The more information you put on your profile (and no App or website can be accused of NOT giving you enough space to do that…), the easier it will be for a Hotwife to work out if you’re a good fit for her (and yes, you should mention if you’re very hung or not). If a couple doesn’t have to play messaging ping-pong with you to extract basic details about how you prefer to play, then less time is wasted and more sex can be had. So before you create a profile on an App, have a really good think about what you want. Other than sex…
Hotwife and Stag – What do you want?
It’s super important that a Hotwife and her husband clarify with each other and then on their dating profile exactly what they want from a single man. Imagine writing this:
“Looking for men to fuck my wife.”
How’s that for leaving things wide open? Yet many, many couples think this is enough and I see it written pretty much ad verbatim on dating profiles all the time. Have a think. Do you really want some random men to come and fuck your wife and leave? Unless that’s how you want to roll, have a good think about what you want from your Hotwifing adventure.
If you’re just starting out, it’s OK to mention in your profile that you’re new and want to start slow. In fact, I recommend it so that more experienced Bulls who want to cut to the choice will bypass your profile for now. If you want online flirtation initially or pic swapping only then that’s perfectly fine but just be honest about where your comfort zone is. Some new Hotwives may want to have a social date first which is a great idea. If you aren’t at all sure where your upper limit is in terms of sexual interaction, then keep it social.

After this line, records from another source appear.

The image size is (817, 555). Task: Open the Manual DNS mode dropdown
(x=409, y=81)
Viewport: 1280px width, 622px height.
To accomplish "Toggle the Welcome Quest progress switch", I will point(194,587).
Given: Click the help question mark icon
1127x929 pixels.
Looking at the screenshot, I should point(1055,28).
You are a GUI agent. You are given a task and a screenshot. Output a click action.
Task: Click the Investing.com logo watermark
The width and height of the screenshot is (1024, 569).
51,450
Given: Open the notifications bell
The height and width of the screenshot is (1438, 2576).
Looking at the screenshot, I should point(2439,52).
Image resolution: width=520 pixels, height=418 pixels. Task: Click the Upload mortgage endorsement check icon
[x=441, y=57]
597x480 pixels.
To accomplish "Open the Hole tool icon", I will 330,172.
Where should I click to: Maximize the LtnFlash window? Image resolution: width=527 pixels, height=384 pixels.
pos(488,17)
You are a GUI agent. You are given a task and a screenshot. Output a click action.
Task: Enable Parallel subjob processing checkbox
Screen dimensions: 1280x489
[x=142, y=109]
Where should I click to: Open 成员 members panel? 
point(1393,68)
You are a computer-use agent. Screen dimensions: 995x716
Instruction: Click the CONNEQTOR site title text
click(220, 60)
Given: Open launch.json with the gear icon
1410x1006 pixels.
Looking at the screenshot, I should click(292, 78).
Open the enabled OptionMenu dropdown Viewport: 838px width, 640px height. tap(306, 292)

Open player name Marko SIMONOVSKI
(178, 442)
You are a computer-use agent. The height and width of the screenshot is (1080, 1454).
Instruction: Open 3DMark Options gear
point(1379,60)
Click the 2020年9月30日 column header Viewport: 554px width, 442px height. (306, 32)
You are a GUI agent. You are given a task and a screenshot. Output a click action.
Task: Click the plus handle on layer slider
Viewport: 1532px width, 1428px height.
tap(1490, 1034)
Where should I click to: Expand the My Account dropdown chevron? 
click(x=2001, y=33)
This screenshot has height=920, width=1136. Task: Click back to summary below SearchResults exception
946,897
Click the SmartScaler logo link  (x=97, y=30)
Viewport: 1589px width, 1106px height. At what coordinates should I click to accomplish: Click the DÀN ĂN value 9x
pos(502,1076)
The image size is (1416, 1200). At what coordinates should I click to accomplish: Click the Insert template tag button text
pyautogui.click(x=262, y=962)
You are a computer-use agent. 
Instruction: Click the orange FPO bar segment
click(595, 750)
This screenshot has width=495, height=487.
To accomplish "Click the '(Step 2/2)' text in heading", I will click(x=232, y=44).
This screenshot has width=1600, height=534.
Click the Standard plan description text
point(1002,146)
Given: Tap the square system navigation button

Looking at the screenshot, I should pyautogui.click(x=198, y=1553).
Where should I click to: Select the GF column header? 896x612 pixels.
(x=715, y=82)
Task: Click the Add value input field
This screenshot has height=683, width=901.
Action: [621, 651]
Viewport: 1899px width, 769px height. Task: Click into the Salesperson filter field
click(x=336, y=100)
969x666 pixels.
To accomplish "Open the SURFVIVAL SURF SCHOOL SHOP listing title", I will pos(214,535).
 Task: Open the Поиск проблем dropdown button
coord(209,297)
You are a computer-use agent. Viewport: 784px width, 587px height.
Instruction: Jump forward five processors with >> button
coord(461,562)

Gauging chemistry is very important.
Also know exactly how you want to play. If the husband prefers to be at least present during play then be very clear about that. Some single men do not like being watched. Personally, the perfect Bull should be comfortable under any circumstance but not all guys are flexible. If there’s any interest in male/male interaction in threesomes then your dating profile is where you mention that, not once you have a new playfriend in the hotel room with you!
For the more experienced couples, any extraordinary kinks and fetishes should also be loosely described in your dating profile. You don’t need to elaborate on exactly what turns you on but you might want to state clearly that you are seeking ‘extremely open-minded’ men for play. That should be enough to keep the more vanilla guys at bay but if anyone is curious, they can contact you and discuss if perhaps they are suitable candidates. If one such fetish is taking photos and videos then you should be upfront about that in your profile or initial conversations. This also goes for any safe sex requirement or non-requirement.
If you have other wishes or desires then lay it all down in your profile. If you are seeking a regular arrangement or want a friendship outside of sex, then don’t be afraid to ask for it. There is no point attracting attached or married guys who can’t offer you the extended boyfriend experience that you may want. Your profile is also where you declare your preference for smokers/non-smokers, or disdain for people who like to drink a lot or take recreational drugs. You should not compromise your needs for fear of not attracting enough people. You only need that one or two to get started.
My bet is that you’ll attract more than that!
In a nutshell:
* Do you want one-off encounters or an ongoing, regular arrangement?
* Do you only want solo adventures or MFM fun?
* Do you want friendship and social fun, or just meet for sex?
NB – It’s OK to want all of the above.